Requirement: All that is needed is every record, duplicated exactly.

BEGIN Supplied material

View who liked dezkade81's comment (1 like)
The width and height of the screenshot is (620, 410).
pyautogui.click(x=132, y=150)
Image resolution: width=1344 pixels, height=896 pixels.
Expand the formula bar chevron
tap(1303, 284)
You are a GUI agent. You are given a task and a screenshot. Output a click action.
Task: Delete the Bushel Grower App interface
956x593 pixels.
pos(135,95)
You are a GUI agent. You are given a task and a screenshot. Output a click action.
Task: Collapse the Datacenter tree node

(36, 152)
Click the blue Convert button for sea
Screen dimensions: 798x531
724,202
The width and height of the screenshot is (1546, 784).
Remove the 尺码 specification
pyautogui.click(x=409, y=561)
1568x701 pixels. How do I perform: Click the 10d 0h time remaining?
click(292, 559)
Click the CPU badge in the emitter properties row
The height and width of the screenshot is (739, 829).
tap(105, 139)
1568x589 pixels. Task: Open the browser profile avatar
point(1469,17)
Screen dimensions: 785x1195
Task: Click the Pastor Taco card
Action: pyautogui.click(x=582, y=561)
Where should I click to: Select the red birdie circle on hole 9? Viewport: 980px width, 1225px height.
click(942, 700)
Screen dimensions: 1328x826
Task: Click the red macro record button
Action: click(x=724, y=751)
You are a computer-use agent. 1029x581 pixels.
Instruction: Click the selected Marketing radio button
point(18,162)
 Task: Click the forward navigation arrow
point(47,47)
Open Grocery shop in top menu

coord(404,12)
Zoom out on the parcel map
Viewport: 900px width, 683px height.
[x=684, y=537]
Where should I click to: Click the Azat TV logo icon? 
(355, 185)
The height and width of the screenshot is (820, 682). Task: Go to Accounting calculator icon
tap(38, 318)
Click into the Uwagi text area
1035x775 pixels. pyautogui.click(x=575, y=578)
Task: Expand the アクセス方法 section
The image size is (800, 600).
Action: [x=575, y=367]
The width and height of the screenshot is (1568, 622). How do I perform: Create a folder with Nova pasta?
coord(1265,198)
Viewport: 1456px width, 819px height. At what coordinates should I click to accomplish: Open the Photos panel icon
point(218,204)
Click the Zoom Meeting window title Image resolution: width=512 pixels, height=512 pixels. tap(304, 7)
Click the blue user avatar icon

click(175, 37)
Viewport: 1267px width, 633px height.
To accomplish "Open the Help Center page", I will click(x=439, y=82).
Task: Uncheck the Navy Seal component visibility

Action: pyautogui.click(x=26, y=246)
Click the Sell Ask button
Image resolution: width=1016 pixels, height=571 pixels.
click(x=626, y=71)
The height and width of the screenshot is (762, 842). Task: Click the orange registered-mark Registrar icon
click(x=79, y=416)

END Supplied material

Finished exercise:
View who liked dezkade81's comment (1 like)
The width and height of the screenshot is (620, 410).
pyautogui.click(x=132, y=150)
Image resolution: width=1344 pixels, height=896 pixels.
Expand the formula bar chevron
tap(1303, 284)
You are a GUI agent. You are given a task and a screenshot. Output a click action.
Task: Delete the Bushel Grower App interface
956x593 pixels.
pos(135,95)
You are a GUI agent. You are given a task and a screenshot. Output a click action.
Task: Collapse the Datacenter tree node

(36, 152)
Click the blue Convert button for sea
Screen dimensions: 798x531
724,202
The width and height of the screenshot is (1546, 784).
Remove the 尺码 specification
pyautogui.click(x=409, y=561)
1568x701 pixels. How do I perform: Click the 10d 0h time remaining?
click(292, 559)
Click the CPU badge in the emitter properties row
The height and width of the screenshot is (739, 829).
tap(105, 139)
1568x589 pixels. Task: Open the browser profile avatar
point(1469,17)
Screen dimensions: 785x1195
Task: Click the Pastor Taco card
Action: pyautogui.click(x=582, y=561)
Where should I click to: Select the red birdie circle on hole 9? Viewport: 980px width, 1225px height.
click(942, 700)
Screen dimensions: 1328x826
Task: Click the red macro record button
Action: click(x=724, y=751)
You are a computer-use agent. 1029x581 pixels.
Instruction: Click the selected Marketing radio button
point(18,162)
 Task: Click the forward navigation arrow
point(47,47)
Open Grocery shop in top menu

coord(404,12)
Zoom out on the parcel map
Viewport: 900px width, 683px height.
[x=684, y=537]
Where should I click to: Click the Azat TV logo icon? 
(355, 185)
The height and width of the screenshot is (820, 682). Task: Go to Accounting calculator icon
tap(38, 318)
Click into the Uwagi text area
1035x775 pixels. pyautogui.click(x=575, y=578)
Task: Expand the アクセス方法 section
The image size is (800, 600).
Action: [x=575, y=367]
The width and height of the screenshot is (1568, 622). How do I perform: Create a folder with Nova pasta?
coord(1265,198)
Viewport: 1456px width, 819px height. At what coordinates should I click to accomplish: Open the Photos panel icon
point(218,204)
Click the Zoom Meeting window title Image resolution: width=512 pixels, height=512 pixels. tap(304, 7)
Click the blue user avatar icon

click(175, 37)
Viewport: 1267px width, 633px height.
To accomplish "Open the Help Center page", I will click(x=439, y=82).
Task: Uncheck the Navy Seal component visibility

Action: pyautogui.click(x=26, y=246)
Click the Sell Ask button
Image resolution: width=1016 pixels, height=571 pixels.
click(x=626, y=71)
The height and width of the screenshot is (762, 842). Task: Click the orange registered-mark Registrar icon
click(x=79, y=416)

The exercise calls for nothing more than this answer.